#### Dataset

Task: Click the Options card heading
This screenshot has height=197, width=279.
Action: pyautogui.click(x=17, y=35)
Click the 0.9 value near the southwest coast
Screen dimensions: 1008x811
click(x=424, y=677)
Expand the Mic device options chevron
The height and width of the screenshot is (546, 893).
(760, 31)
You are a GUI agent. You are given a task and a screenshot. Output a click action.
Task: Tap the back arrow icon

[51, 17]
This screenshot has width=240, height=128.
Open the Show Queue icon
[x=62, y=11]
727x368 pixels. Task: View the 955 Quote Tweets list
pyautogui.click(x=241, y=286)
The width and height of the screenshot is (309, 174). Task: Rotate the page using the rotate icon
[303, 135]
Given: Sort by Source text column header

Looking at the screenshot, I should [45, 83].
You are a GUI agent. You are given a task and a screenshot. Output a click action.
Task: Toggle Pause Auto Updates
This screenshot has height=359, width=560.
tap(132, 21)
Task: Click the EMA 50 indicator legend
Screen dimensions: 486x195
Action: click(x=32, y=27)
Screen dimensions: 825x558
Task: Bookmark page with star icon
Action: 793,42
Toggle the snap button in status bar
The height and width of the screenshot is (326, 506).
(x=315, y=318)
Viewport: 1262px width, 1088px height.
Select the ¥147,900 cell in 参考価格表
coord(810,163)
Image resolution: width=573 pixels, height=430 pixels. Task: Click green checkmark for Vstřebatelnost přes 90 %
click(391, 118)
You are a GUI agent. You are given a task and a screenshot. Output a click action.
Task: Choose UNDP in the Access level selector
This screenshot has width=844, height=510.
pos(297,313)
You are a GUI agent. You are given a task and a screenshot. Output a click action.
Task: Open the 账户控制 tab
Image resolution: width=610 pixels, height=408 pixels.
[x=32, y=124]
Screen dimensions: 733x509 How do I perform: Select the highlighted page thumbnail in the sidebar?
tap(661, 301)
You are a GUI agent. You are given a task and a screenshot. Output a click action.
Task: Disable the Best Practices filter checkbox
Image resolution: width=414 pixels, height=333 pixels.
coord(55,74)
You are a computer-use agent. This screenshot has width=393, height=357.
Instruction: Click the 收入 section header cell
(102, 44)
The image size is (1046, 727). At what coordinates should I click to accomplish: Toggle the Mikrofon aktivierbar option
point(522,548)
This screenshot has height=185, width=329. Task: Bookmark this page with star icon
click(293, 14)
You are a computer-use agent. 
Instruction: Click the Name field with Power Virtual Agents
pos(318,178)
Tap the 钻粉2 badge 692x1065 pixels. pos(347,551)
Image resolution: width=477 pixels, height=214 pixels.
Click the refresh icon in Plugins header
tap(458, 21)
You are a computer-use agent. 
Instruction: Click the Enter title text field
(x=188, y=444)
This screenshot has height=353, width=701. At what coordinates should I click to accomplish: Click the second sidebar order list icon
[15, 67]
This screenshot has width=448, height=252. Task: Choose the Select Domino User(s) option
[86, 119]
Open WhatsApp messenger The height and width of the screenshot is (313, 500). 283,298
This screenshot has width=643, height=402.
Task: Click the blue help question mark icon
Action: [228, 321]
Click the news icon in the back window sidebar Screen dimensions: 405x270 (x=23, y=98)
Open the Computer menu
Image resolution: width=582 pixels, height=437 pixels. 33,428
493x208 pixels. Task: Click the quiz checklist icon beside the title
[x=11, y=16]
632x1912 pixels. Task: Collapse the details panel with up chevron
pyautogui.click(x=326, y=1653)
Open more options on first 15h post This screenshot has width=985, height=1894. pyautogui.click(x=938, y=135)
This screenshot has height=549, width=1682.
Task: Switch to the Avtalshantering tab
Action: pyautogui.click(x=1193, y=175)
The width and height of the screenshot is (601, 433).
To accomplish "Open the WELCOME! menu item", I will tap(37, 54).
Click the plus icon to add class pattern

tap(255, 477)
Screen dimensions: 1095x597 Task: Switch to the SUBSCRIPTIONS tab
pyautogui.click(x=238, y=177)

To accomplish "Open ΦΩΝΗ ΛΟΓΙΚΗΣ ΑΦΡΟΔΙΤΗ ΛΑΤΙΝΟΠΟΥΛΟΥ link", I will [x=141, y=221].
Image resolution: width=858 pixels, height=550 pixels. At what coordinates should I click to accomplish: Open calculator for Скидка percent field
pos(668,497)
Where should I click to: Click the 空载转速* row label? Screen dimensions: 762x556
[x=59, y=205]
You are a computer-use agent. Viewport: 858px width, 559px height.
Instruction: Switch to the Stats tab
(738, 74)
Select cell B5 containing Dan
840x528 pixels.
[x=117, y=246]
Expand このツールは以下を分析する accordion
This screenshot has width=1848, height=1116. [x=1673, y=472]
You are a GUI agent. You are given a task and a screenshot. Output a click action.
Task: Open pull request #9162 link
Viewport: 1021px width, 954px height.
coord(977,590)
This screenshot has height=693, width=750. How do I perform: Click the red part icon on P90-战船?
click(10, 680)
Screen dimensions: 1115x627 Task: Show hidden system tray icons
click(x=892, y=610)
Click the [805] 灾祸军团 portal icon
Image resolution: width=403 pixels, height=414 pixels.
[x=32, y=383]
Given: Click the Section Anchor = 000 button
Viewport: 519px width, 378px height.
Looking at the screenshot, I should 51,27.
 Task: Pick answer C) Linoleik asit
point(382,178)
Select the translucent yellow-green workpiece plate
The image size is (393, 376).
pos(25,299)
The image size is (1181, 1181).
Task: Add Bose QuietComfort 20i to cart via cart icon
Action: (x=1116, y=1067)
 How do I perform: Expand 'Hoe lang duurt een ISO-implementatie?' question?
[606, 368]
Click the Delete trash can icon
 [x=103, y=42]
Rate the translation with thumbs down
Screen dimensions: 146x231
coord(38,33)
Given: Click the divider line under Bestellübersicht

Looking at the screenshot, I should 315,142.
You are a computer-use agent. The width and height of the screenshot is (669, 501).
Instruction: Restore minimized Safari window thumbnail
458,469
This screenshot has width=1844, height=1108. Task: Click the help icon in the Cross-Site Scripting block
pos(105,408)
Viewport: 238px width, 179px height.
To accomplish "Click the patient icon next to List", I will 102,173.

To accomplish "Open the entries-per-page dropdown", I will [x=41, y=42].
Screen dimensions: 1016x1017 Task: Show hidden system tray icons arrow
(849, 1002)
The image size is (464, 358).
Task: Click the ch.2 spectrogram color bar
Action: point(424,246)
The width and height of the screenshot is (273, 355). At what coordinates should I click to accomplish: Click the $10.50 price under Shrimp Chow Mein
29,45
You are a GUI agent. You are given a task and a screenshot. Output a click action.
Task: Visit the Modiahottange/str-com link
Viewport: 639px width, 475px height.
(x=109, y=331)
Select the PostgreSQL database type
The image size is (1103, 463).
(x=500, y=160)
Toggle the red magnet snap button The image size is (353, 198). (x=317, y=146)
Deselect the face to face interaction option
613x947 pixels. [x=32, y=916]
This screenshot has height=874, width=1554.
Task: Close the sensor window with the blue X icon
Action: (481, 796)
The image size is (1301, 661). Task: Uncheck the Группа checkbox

########

_Task description_:
Count the lines in the data above that contain the string "chevron", treating uppercase and lowercase as different. Give only the number.

_Result for this task_:
2